Required action
From the first line to the last, restate every record word for word, leaving out the pictures.

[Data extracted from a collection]
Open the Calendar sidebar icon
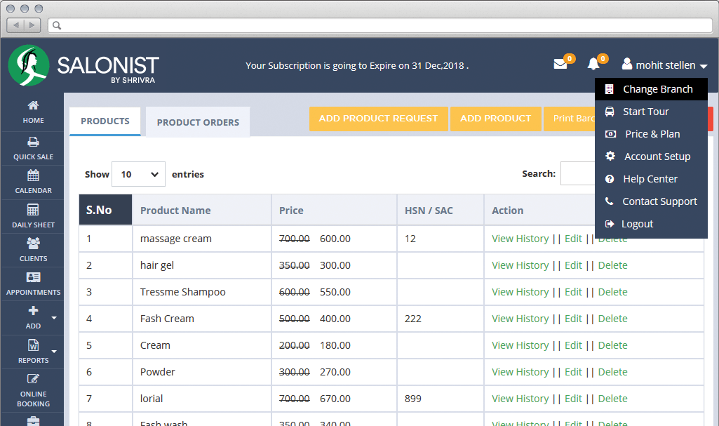 [x=33, y=175]
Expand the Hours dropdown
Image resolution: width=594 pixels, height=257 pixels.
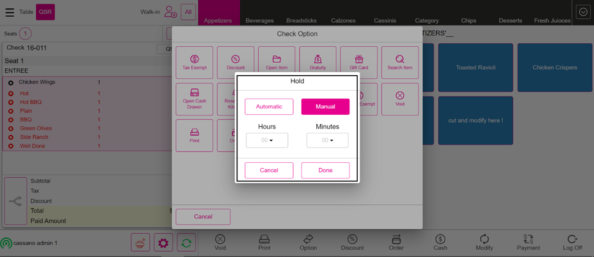point(267,140)
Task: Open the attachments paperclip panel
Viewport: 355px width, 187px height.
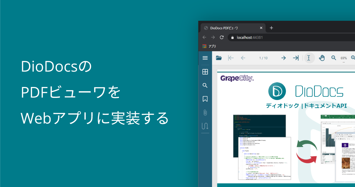Action: tap(205, 112)
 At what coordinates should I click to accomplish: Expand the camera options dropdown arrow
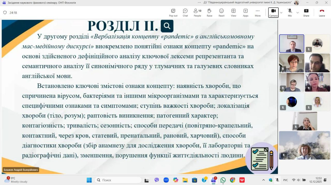click(x=281, y=13)
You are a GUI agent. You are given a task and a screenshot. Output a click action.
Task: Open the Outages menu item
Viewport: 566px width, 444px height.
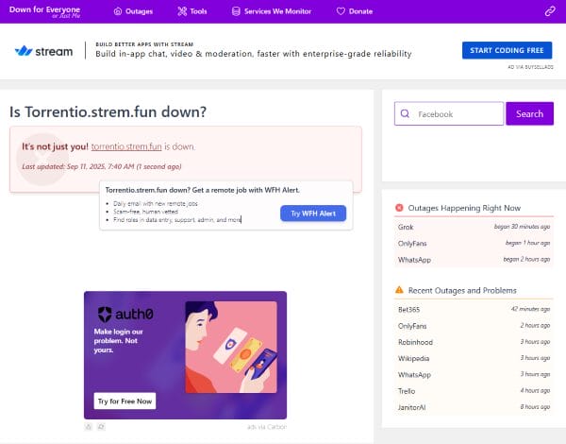tap(132, 11)
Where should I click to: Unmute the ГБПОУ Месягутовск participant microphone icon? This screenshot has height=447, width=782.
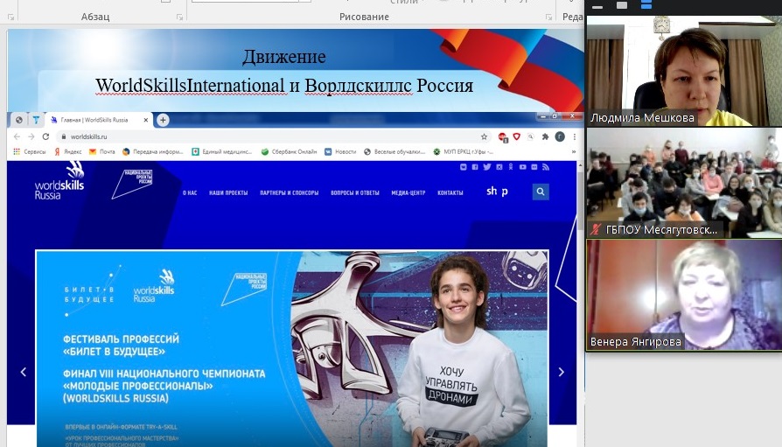tap(597, 230)
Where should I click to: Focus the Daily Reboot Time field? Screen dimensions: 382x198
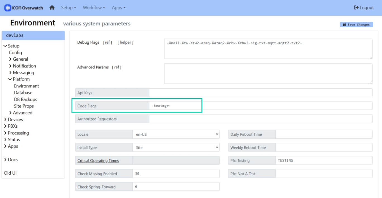pos(324,134)
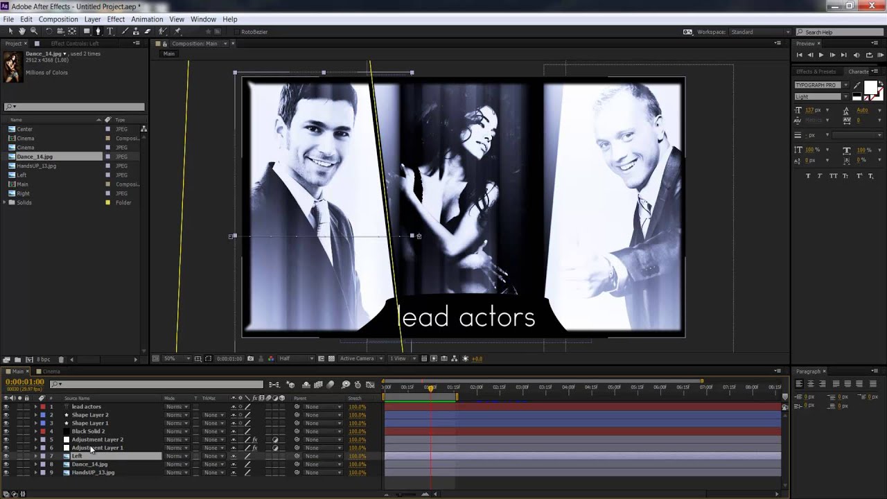Image resolution: width=887 pixels, height=499 pixels.
Task: Open the blending Mode dropdown for Shape Layer 1
Action: 177,423
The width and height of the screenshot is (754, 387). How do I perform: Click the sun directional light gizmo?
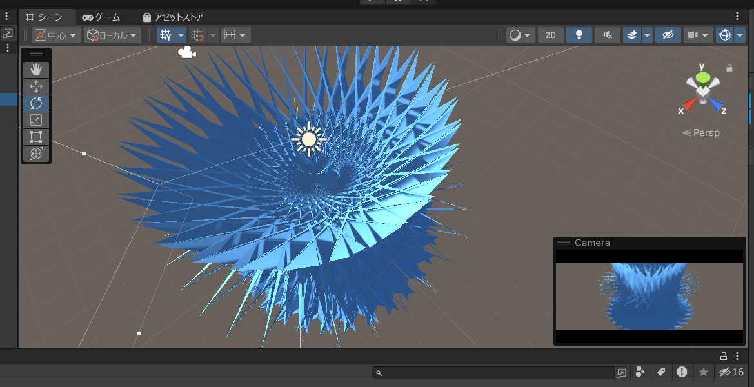(x=309, y=139)
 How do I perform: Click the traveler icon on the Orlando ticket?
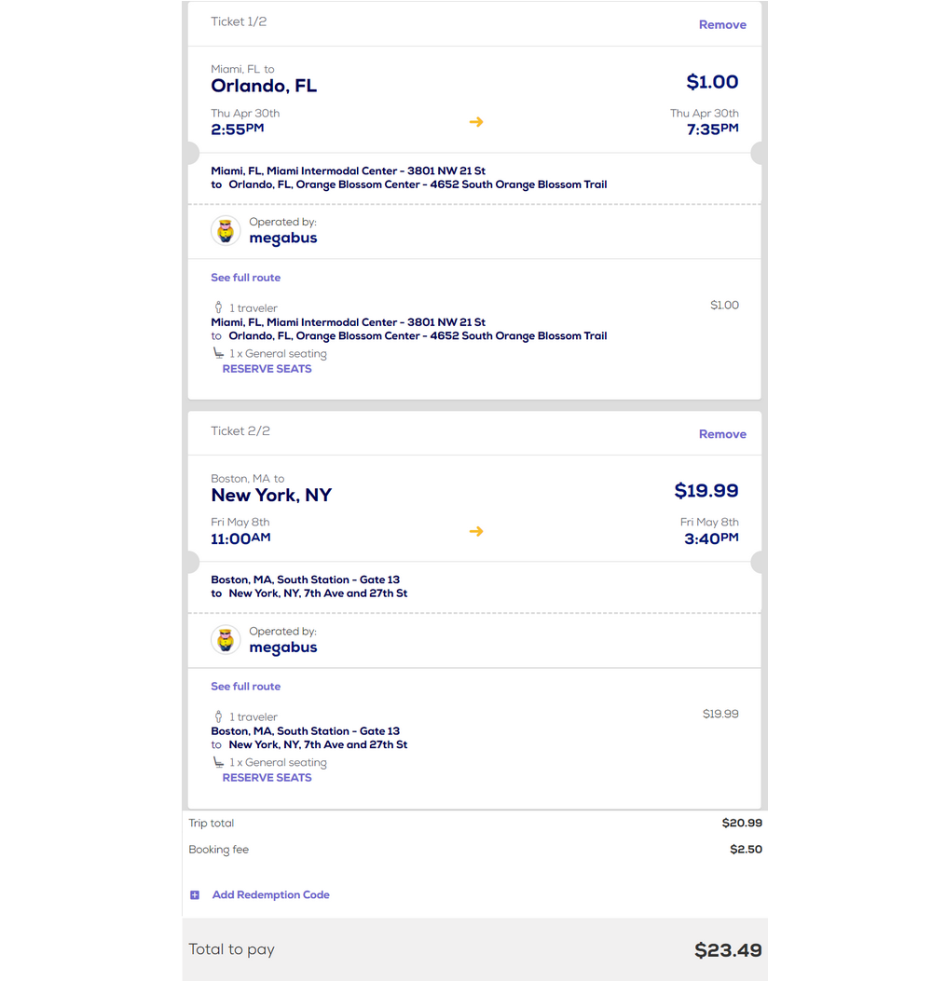click(218, 307)
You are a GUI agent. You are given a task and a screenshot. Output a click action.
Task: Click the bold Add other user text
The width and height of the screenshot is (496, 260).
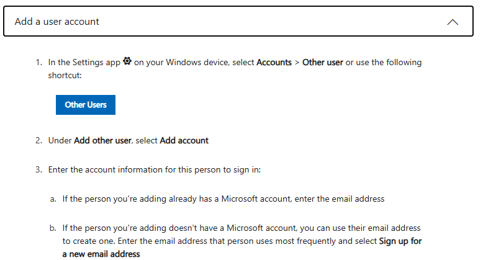(102, 140)
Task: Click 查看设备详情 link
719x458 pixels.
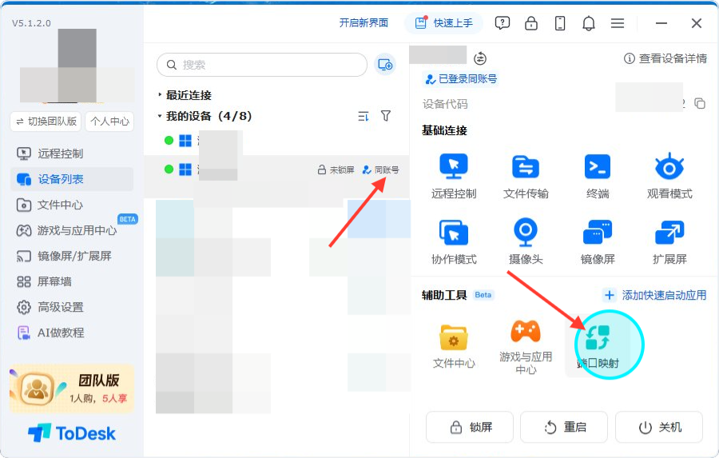Action: [665, 58]
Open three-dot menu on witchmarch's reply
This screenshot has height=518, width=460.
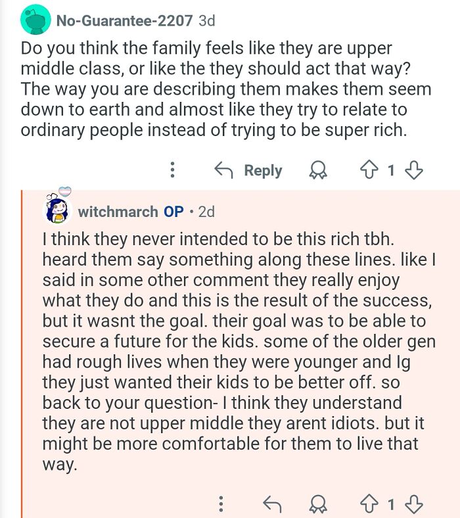point(221,504)
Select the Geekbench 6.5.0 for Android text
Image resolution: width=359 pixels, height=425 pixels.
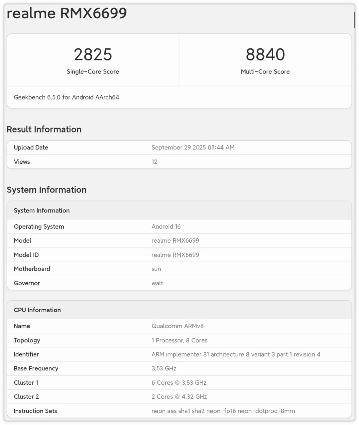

Output below
Open the Calendar sidebar icon
 [x=33, y=175]
Expand the Hours dropdown
Image resolution: width=594 pixels, height=257 pixels.
point(267,140)
Task: Open the attachments paperclip panel
Viewport: 355px width, 187px height.
Action: tap(205, 112)
 At what coordinates should I click to accomplish: Expand the camera options dropdown arrow
click(x=281, y=13)
You are a GUI agent. You are given a task and a screenshot. Output a click action.
Task: Open the Outages menu item
Viewport: 566px width, 444px height.
tap(132, 11)
Where should I click to: Unmute the ГБПОУ Месягутовск participant microphone icon? This screenshot has height=447, width=782.
tap(597, 230)
Where should I click to: Focus the Daily Reboot Time field? Screen dimensions: 382x198
pos(324,134)
Image resolution: width=887 pixels, height=499 pixels.
Task: Open the blending Mode dropdown for Shape Layer 1
Action: 177,423
The width and height of the screenshot is (754, 387). How do I perform: Click the sun directional light gizmo?
(x=309, y=139)
 How do I perform: Click the traveler icon on the Orlando ticket?
click(218, 307)
You are a GUI agent. You are given a task and a screenshot. Output a click action.
Task: Click the bold Add other user text
The width and height of the screenshot is (496, 260).
(102, 140)
Task: Click 查看设备详情 link
719x458 pixels.
Action: [665, 58]
Open three-dot menu on witchmarch's reply
This screenshot has height=518, width=460.
point(221,504)
Select the Geekbench 6.5.0 for Android text
Image resolution: width=359 pixels, height=425 pixels.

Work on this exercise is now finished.